De acordo com o texto sobre a Rússia, os EUA e a União Europeia, com que finalidade Sergey Lavrov defende que os atores externos pressionem as autoridades ucranianas? Responda em uma ou duas frases.

## [TEXTO APRESENTADO]
____

13/4/2014, [*] Nikolai Bobkin, Strategic
Culture
Traduzido pelo pessoal da Vila Vudu
Os EUA sempre tentaram separar a Rússia da União Europeia |
Os EUA
sempre fizeram de tudo para enfraquecer a Rússia. Conseguir meter uma cunha
entre Rússia e União Europeia é missão prioritária. Mas a Crimeia e a Ucrânia
frustraram os planos. Atada na crise ucraniana, a Europa começa a suspeitar de
que não lhe interessa muito seguir as políticas dos EUA e dá os primeiros
sinais de interesse em desescalar o confronto com a Rússia. “O Grande Motin”,
pode-se dizer, está amadurecendo, embora a “revolta” não implique muito mais
que se separar de algumas iniciativas dos EUA...
Parece que
Bruxelas vai deixar partir a Ucrânia, sem escândalos. O frenesi revolucionário
já passou, e a UE não dá sinais de interesse em tomar qualquer medida
anti-Rússia. O Kremlin fez-se ouvir, e gradualmente a Europa começa a ouvi-lo.
A Rússia assumiu a iniciativa diplomática, não dá sinais de muita preocupação
com o que digam os EUA e, além disso, a Rússia assumiu posição muito mais
consistente, insistindo num diálogo de todas as regiões da Ucrânia como
instrumento para administrar a crise. As esperanças ocidentais, de que Moscou
reconheceria, pelo menos indiretamente, o governo ilegal de Kiev vão-se
frustrando. A Rússia entende que os esforços para a paz, que visam a pôr os
putschistas de Kiev também na mesa de negociações, em vez do recurso a medidas
coercitivas, é o objetivo a ser buscado; e em cooperação com as estruturas
euro-atlânticas.
Sergey Lavrov |
O ministro
de Relações Exteriores da Rússia, Sergey Lavrov, convocou as autoridades em
Kiev a tomar medidas urgentes para construir um diálogo nacional com todas as
forças políticas e as regiões na Ucrânia. Para ele, todos os atores externos,
inclusive Bruxelas e Washington, devem empurrar as autoridade ucranianas para
que assumam a responsabilidade pela situação e iniciem um diálogo, com a
participação de todas as partes interessadas na Ucrânia. Todas as regiões devem
participar nas conversações.

____

## [DADOS DE ORIGEM]
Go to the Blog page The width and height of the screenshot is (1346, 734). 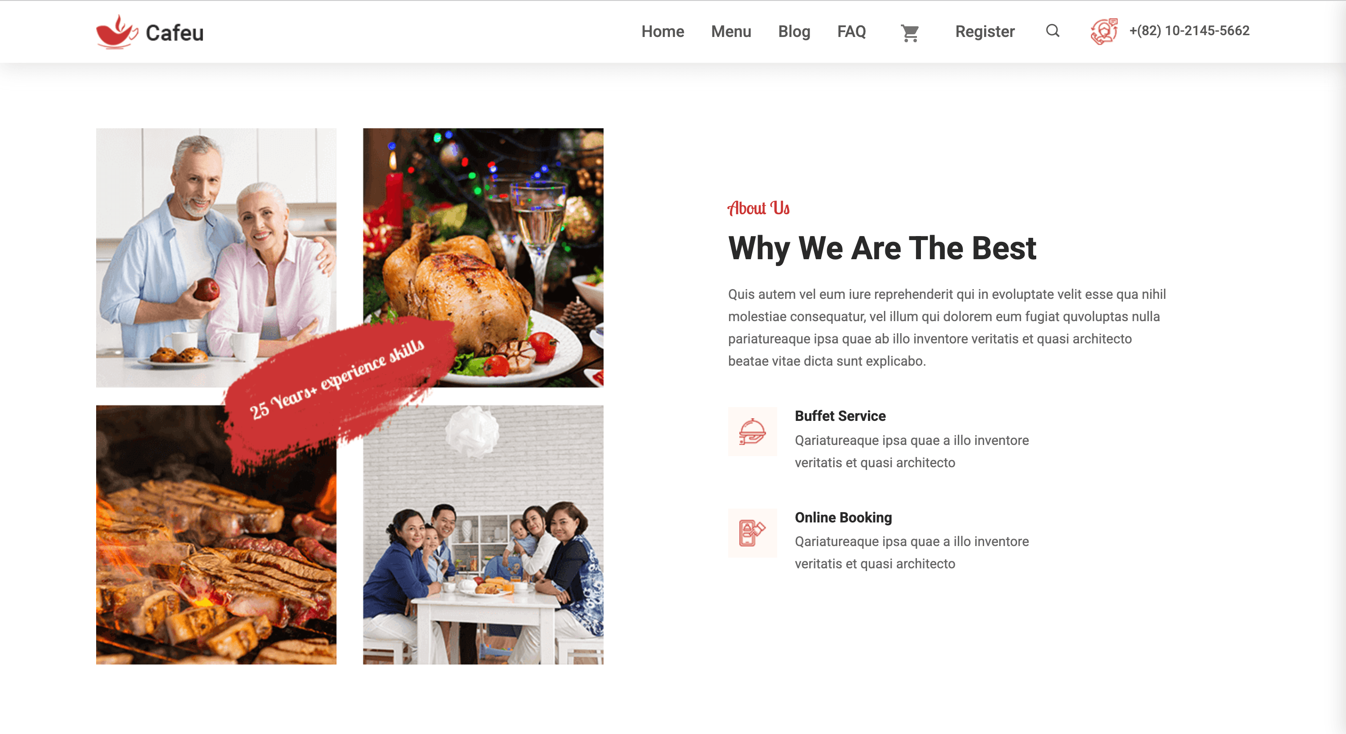(794, 31)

____

## [RESPOSTA CORRETA]
Para que as autoridades ucranianas assumam a responsabilidade pela situação e iniciem um diálogo com a participação de todas as partes interessadas na Ucrânia, com todas as regiões presentes nas conversações.